- For text classification and information retrieval tasks, text data has to be represented as a fixed dimension vector.
- We propose simple feature construction technique named P-SIF: Document Embeddings using Partition Averaging
- We demonstrate our method through experiments on multi-class classification on 20newsGroup dataset, multi-label text classification on Reuters-21578 dataset, Semantic Textual Similarity Tasks (STS 12-16) and other classification tasks.
There are 3 folders named 20newsGroup, Reuters and STS which contains code related to multi-class classification on 20newsGroup dataset, multi-label classification on Reuters dataset, and Semantic Texual Similarity Task (STS) on 27 datasets.
Change directory to 20newsGroup for experimenting on 20newsGroup dataset and create train and test tsv files as follows:
$ cd 20newsGroup
$ python create_tsv.py
Get word vectors for all words in vocabulary:
$ python Word2Vec.py 200
# Word2Vec.py takes word vector dimension as an argument. We took it as 200.
Get Sparse Document Vectors (SCDV) for documents in train and test set and accuracy of prediction on test set:
$ python ksvd_sif.py 200 40
# ksvd_sif.py takes word vector dimension and number of partitions as arguments. We took word vector dimension as 200 and number of partitions as 60.
Change directory to Reuters for experimenting on Reuters-21578 dataset. As reuters data is in SGML format, parsing data and creating pickle file of parsed data can be done as follows:
$ python create_data.py
# We don't save train and test files locally. We split data into train and test whenever needed.
Get word vectors for all words in vocabulary:
$ python Word2Vec.py 200
# Word2Vec.py takes word vector dimension as an argument. We took it as 200.

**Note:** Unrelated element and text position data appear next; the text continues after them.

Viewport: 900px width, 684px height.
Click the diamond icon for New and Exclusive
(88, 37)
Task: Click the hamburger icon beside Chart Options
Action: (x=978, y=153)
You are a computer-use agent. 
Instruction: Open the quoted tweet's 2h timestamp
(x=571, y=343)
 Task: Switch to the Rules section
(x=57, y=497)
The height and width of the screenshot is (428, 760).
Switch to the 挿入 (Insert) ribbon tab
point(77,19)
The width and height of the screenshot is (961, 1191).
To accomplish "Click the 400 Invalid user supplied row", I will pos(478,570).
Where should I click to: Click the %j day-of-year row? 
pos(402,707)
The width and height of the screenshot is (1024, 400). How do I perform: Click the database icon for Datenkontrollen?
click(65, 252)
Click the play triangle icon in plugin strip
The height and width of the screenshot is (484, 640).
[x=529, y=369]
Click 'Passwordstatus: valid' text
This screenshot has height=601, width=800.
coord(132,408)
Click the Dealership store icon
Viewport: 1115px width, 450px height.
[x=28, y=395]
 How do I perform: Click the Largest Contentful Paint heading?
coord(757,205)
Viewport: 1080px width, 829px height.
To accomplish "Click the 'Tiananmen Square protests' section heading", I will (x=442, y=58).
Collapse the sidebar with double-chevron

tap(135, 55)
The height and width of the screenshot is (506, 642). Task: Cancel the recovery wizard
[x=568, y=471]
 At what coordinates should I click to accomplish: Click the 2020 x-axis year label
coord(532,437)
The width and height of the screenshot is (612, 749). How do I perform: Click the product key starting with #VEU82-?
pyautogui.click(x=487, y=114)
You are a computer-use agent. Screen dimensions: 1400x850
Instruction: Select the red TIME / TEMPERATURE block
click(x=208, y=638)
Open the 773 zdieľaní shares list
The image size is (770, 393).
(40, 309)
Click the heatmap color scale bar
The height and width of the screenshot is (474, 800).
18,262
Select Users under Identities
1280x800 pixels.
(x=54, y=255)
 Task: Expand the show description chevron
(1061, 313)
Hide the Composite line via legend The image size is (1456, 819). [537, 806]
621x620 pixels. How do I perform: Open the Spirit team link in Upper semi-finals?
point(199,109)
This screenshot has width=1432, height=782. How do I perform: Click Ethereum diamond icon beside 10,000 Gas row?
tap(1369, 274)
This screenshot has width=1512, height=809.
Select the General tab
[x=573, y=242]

Get Sparse Document Vectors (SCDV) for documents in train and test set:
$ python ksvd_sif.py 200 40
# ksvd_sif.py takes word vector dimension and number of partitions as arguments. We took word vector dimension as 200 and number of partitions as 60.
Get performance metrics on test set:
$ python metrics.py 200 40
# metrics.py takes word vector dimension and number of partitions as arguments. We took word vector dimension as 200 and number of partitions as 60.
Change directory to STS for experimenting on STS dataset. First download paragram_sl999_small.txt from John Wieting's github (https://github.com/jwieting/iclr2016) and keep it in STS/data folder dataset is inside SentEval folder for gmm based data partioning, parameters for cluster, weightage etc is stored in parameters_gmm.csv Create word topic vector for each word by using wordvectors from paragram_sl999_small.txt
$ python create_word_topic_gmm.py
Get similarity score for each sts dataset
$ python psif_main_gmm.py
# it will output each dataset similarity score and corresponding parameters.
for ksvd based data partioning, parameters for cluster, weightage etc is stored in parameters_ksvd.csv Create word topic vector for each word by using wordvectors from paragram_sl999_small.txt
$ python create_word_topic_ksvd.py
Get similarity score for each sts dataset
$ python psif_main_ksvd.py
# it will output each dataset similarity score and corresponding parameters.
For running P-SIF on rest of the 7 datasets, go to Other_Datasets folder. Inside Other_Datasets folder, each dataset has a folders with the dataset name. Follow the Readme.md has been included for running the P-SIF. You have to download google embedding from https://drive.google.com/file/d/0B7XkCwpI5KDYNlNUTTlSS21pQmM/edit?usp=sharing and placed in the Other_Dataset folder.
Minimum requirements:
- Python 2.7+
- NumPy 1.8+
- Scikit-learn
- Pandas
- Gensim
Note: You neednot download 20newsGroup or Reuters-21578 dataset. All datasets are present in their respective directories.